| WHAT YOU HAVE TO DO |
Nothing but the lines below between the line holding "Event (1371, 1271)" and the line holding "[button] (537, 112)", inclusive, should appear in the answer, each set down exactly.
***** MATERIAL SHOWN *****
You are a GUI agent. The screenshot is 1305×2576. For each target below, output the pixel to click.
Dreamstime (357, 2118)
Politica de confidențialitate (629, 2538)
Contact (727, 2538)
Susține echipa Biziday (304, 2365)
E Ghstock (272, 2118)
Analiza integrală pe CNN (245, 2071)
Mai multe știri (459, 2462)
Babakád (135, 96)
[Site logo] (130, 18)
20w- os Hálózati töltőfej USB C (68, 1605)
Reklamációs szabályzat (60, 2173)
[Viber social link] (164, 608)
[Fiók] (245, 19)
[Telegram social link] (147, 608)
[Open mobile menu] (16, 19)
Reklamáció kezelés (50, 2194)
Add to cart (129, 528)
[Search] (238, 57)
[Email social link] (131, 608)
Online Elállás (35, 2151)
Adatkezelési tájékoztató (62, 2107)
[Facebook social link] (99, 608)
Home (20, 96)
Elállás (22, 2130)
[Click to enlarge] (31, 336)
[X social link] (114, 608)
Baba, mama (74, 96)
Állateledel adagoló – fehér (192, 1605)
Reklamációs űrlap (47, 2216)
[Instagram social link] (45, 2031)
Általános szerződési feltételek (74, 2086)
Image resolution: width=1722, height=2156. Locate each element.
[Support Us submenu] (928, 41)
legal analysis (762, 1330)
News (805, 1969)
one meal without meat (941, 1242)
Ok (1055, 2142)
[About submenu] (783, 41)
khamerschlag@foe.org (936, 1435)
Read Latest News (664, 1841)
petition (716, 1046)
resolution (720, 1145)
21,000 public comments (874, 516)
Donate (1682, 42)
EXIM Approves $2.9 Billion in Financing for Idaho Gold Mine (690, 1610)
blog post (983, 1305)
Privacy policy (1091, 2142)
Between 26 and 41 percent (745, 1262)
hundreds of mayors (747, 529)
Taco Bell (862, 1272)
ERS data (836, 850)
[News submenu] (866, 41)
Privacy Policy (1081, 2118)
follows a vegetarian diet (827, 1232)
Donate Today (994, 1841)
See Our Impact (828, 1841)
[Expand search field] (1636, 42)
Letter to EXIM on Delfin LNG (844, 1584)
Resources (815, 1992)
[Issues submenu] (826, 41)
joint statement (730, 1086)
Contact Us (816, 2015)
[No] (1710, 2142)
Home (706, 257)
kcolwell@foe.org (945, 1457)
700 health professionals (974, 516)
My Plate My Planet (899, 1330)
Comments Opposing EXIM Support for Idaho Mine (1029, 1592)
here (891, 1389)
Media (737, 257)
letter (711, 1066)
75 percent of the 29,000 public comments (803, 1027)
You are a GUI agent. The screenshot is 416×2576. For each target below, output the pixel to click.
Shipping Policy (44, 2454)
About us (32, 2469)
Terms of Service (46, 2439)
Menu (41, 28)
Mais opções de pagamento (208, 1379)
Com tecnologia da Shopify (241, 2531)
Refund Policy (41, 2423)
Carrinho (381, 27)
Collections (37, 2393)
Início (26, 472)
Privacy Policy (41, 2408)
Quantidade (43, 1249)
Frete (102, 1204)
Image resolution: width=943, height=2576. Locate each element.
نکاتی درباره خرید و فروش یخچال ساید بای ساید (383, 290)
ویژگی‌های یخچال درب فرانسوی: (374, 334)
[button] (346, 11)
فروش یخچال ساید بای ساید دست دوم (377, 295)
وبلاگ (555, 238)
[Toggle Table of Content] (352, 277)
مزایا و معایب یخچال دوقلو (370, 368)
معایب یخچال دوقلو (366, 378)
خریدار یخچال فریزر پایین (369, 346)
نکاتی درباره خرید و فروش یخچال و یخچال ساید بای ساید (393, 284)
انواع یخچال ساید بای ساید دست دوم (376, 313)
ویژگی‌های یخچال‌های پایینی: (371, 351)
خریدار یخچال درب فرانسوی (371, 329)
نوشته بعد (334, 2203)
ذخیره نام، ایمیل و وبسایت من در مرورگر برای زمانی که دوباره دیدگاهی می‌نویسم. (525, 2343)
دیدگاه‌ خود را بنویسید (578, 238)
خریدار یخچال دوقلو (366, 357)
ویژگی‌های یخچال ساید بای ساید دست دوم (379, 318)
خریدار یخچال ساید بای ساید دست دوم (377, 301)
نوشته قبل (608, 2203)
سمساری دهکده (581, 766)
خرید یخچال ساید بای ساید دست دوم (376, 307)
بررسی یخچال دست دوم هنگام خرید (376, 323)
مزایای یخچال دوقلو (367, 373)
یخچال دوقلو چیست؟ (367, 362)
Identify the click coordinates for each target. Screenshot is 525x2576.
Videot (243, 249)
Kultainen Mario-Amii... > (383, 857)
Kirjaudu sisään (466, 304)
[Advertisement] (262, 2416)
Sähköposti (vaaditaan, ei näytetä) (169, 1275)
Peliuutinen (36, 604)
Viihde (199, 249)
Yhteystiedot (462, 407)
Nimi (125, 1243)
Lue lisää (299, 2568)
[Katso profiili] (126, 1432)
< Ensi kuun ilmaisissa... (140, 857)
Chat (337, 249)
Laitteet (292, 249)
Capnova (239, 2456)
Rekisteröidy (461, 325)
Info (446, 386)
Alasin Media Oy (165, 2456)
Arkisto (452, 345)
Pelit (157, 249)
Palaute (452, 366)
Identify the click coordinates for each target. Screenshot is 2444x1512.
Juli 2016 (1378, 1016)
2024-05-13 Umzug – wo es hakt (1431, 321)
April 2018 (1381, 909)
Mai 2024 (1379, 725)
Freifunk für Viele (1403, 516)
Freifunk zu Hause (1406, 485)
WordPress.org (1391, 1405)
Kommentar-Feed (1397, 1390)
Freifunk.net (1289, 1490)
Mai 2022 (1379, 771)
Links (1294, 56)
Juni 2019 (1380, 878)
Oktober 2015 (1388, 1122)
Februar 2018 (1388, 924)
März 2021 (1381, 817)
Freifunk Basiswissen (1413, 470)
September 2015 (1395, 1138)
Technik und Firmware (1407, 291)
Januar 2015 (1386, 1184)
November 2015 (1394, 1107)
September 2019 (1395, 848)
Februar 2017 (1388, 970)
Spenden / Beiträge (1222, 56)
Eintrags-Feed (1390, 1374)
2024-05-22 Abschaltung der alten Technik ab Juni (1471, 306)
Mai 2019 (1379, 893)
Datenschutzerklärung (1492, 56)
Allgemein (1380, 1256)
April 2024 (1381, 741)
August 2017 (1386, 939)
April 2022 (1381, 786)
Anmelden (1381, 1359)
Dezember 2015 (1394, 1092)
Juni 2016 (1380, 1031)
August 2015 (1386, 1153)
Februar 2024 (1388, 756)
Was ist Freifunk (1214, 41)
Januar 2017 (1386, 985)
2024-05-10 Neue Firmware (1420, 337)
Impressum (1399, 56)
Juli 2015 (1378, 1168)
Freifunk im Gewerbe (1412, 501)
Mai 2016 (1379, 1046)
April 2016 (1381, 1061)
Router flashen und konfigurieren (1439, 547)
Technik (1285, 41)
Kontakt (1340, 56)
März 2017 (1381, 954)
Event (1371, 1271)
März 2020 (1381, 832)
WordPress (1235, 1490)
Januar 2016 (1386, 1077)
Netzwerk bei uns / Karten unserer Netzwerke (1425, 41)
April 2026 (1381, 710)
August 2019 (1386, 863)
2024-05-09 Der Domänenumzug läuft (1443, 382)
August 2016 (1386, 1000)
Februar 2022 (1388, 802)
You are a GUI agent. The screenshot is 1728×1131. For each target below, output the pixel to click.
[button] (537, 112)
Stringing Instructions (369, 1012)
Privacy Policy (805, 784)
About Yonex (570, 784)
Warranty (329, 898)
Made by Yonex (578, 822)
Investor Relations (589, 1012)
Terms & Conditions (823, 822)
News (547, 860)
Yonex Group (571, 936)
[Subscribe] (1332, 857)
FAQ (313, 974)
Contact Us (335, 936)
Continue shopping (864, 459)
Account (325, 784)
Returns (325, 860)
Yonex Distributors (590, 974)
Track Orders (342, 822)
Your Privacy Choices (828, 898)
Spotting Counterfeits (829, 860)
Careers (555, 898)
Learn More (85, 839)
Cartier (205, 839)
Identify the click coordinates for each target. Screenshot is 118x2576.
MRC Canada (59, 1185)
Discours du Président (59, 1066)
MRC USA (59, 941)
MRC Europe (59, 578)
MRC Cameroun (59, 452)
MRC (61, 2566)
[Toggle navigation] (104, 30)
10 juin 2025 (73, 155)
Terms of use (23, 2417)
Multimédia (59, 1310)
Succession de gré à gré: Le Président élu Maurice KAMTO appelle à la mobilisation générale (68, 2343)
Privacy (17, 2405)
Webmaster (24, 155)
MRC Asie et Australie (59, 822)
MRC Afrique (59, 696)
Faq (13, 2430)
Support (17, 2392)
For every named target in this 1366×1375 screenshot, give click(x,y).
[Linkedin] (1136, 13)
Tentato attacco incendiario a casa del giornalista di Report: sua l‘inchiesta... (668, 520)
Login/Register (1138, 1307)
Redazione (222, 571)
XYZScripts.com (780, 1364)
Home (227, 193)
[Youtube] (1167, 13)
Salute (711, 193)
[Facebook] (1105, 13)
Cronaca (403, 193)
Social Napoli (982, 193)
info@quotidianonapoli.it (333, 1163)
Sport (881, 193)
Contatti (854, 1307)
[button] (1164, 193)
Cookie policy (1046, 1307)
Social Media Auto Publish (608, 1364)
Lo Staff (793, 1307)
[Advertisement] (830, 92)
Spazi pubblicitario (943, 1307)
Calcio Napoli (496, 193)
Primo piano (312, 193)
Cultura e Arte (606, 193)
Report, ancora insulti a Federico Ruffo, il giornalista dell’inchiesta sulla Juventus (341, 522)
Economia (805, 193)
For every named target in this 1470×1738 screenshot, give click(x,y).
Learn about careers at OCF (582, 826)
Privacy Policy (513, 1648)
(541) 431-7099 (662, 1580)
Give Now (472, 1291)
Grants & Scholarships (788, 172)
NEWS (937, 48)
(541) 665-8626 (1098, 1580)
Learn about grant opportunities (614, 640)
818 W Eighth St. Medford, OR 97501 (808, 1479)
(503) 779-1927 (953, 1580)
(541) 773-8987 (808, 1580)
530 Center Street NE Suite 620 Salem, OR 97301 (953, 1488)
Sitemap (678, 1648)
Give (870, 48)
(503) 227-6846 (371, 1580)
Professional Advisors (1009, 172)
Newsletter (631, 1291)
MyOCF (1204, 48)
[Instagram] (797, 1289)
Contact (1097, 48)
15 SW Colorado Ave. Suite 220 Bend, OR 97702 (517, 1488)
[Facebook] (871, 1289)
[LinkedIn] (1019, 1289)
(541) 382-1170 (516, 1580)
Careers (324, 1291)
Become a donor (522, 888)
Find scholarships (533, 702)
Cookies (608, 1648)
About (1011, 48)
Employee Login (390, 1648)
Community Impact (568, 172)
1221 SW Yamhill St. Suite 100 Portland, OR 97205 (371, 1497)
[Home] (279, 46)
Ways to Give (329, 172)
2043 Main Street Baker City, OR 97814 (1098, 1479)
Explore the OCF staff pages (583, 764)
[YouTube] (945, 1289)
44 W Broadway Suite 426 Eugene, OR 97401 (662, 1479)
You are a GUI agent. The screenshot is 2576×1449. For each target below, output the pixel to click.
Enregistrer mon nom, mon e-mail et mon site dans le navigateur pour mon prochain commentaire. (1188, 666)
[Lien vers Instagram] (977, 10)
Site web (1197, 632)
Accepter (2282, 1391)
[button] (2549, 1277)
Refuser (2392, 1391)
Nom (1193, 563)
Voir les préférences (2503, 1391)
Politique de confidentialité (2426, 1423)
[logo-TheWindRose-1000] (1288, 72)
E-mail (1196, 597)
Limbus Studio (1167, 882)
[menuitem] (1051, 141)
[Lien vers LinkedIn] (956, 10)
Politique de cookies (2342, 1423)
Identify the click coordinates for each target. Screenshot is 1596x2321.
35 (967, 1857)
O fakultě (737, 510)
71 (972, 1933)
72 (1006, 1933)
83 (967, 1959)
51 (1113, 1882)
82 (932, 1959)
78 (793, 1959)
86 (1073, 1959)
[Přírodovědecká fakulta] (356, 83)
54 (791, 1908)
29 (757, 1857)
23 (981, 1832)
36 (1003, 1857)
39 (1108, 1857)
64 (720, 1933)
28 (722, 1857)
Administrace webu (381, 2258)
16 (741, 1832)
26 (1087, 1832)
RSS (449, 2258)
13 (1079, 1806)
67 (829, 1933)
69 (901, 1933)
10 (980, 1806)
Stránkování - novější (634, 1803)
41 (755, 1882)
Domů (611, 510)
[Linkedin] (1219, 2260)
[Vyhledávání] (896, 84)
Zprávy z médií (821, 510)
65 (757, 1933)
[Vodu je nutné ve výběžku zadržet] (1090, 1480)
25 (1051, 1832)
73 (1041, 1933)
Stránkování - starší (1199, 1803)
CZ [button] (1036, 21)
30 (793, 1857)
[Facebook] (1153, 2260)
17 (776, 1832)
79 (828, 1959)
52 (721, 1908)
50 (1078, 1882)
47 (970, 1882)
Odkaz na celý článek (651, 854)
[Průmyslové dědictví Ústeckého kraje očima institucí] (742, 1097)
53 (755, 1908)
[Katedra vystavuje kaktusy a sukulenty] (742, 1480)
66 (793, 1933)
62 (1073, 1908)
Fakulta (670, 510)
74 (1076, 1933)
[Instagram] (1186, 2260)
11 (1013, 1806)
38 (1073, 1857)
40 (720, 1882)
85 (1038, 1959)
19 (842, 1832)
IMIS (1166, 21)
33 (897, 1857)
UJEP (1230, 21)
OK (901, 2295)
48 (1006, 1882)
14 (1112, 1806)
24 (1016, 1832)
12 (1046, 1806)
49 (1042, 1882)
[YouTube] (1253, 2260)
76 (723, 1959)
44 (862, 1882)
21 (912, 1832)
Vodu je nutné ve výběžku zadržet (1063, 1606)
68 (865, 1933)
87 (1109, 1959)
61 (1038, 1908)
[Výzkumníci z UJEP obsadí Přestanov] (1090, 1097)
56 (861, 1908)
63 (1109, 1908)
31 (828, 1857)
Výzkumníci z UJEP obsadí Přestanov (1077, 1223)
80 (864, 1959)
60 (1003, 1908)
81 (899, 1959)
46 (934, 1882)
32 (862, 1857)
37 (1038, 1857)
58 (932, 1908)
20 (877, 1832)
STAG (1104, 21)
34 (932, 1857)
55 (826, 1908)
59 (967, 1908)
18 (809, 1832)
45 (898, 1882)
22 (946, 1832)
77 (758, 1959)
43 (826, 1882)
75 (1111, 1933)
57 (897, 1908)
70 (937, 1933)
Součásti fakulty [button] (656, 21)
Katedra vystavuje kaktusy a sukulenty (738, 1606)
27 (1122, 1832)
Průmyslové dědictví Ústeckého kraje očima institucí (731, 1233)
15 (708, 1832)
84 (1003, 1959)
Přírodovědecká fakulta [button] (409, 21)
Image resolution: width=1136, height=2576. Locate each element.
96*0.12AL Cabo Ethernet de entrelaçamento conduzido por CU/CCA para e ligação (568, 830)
*****
| TASK RESPONSE |
Event (1371, 1271)
März 2020 (1381, 832)
WordPress (1235, 1490)
Januar 2016 (1386, 1077)
Netzwerk bei uns / Karten unserer Netzwerke (1425, 41)
April 2026 (1381, 710)
August 2019 (1386, 863)
2024-05-09 Der Domänenumzug läuft (1443, 382)
August 2016 (1386, 1000)
Februar 2022 (1388, 802)
You are a GUI agent. The screenshot is 1728×1131. For each target below, output the pixel to click.
[button] (537, 112)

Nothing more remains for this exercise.